Помнишь, ты прислал мне фотографии нашего города, в котором я давно не была? Новый музыкальный театр, афиша: завтра вечером концерт Мацуева.
В ответном письме пошутила: «Жаль, не можем сходить на концерт». Обычный треп, ничего больше. Два инженера - какой там Мацуев! От зарплаты до зарплаты.
А на следующий день ты прислал мне запись его концерта. Множество крохотных кусочков, с подробной инструкцией, как их собрать в один файл: интернет у меня был медленный, часто срывался и скачать большой объем было нереально. Я очень несентиментальный человек, и, уж конечно, совсем не плаксивый, но тогда… Первый раз за долгие-долгие годы: вот так, мгновенно исполненное желание.

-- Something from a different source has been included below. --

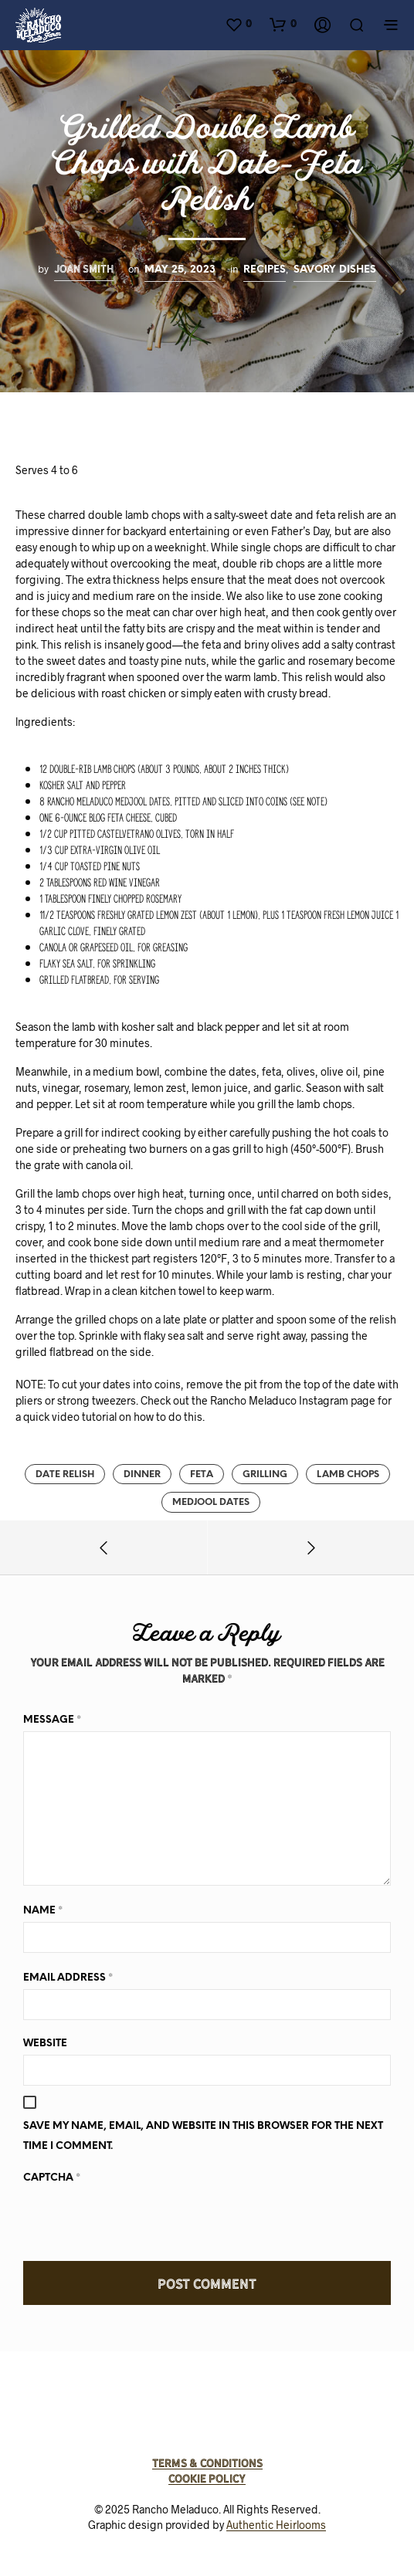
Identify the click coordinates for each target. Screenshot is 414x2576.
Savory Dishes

Ладно, это всего лишь воспоминания. Я о другом.
Про симфоническую поэму.
Не хмурься, пожалуйста. Знаю: ты весь насквозь такой позитивный... И предпочитаешь думать лишь о хорошем. Словно это такая большая мудрость: считать, что жизнь не имеет конца.
А я слушала оркестр и плеск волн медленно, но верно приближал меня к острову, на котором высились скалы, гнулись верхушки кипарисов. Был ли там покой? Не знаю, не уверена, но свет там был, это точно.
Конечно, я полезла в интернет.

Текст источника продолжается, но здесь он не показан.